Text segment –
• • •
The Epic of Chakramire
Mistress of Strife
Concentrated on deceptions, doublespeak, and rhetorical loop-de-loops, The Epic of Chakramire is an ambitious prose poem whose characters reveal their truths in thick, captivating verses.
The evolutions of life on Earth, technology, and culture are examined in Marcus Woods’s dramatic prose poem, The Epic of Chakramire.
Seventy million years in the future, a mysterious emissary, Chakramire, and her android bard and personal scribe, Mara Mara, travel to Earth from the colony of Mars Dominion via the Trans-Neptunian dwarf planet Eris. Their destination is a remote South Atlantic island, Sitnalta—the new cultural cradle of Earth. On a surreptitious expedition, they are joined by the Egress Machine, a handheld companion technology that, contrary to Mara Mara, was designed to hasten the abandonment of forgotten and lost knowledge.
Diverse beings throughout Sitnalta query and gossip about Chakramire’s alien presence. The Ternion, a triumvirate of three Devas (forged from an algorithm as a collective human consciousness) and their human conduits, stands out among these antagonists to Chakramire’s mission. The Ternion dispatch a mercenary, Doryline, to obliterate Chakramire’s influence in reviving human identity.
Mara Mara is the advanced narrator through whom the story of Chakramire’s travels and motives is filtered. The drama escalates from all over Sitnalta as Chakramire and Mara Mara travel its eastern settlements. They seek the inventor of the Egress Machine, which Chakramire suspects has begun to malfunction and offer predictions of the future. The inventor, Ray, is mired in a love affair with Xara; both align to different Devas. And Ray’s own epic fuels Chakramire’s work to eliminate Earth’s people’s dogmatic automaticity.
Broken into three parts containing multiple cantos, the book’s sections splice and weave together like a deck of shuffled cards. Concentrated on deceptions, doublespeak, and rhetorical loop-de-loops, the characters reveal their truths through thick pentameters and obstacles of poetic verse that complement their innate obfuscations. Questions are posed in complex syntax—regarding the role of technology in human life; regarding genetic differences between humans living on other planets and Earth-bound people.
• • •
In the review of The Epic of Chakramire, from which colony do Chakramire and Mara Mara travel to Earth? The listing that follows has no connection to the review of The Epic of Chakramire.
• • •
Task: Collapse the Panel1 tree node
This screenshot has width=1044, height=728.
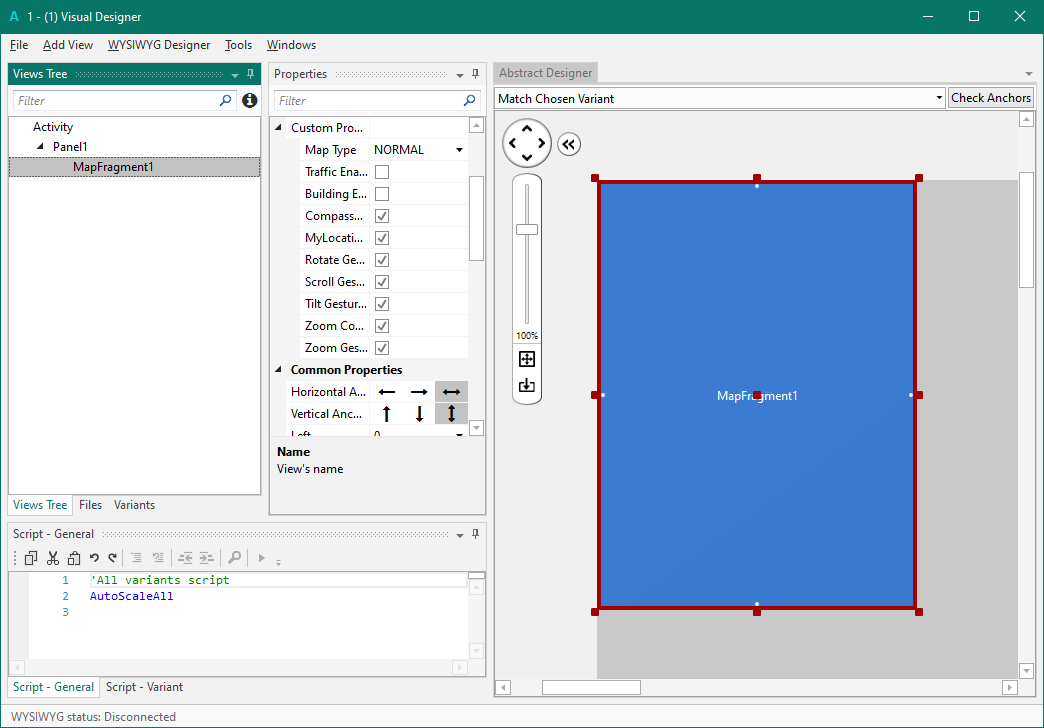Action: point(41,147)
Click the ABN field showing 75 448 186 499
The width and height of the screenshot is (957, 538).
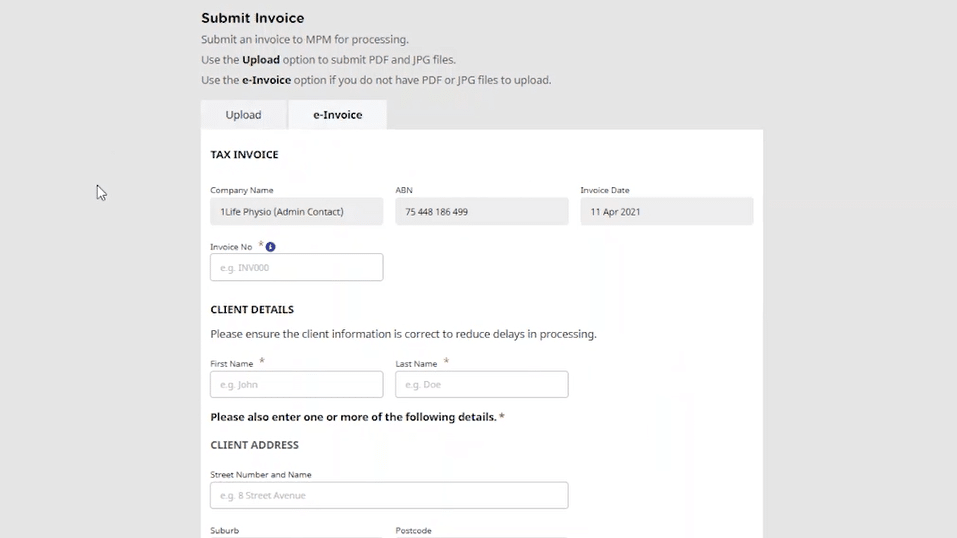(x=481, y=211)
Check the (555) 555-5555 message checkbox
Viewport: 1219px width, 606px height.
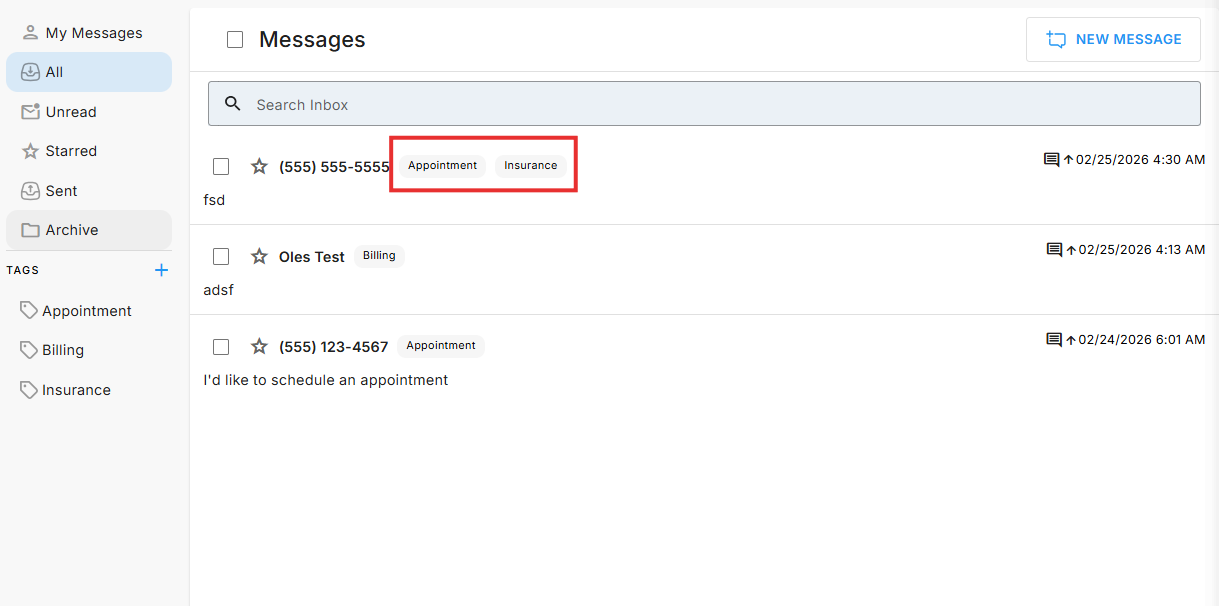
• • •
Your response – The colony of Mars Dominion.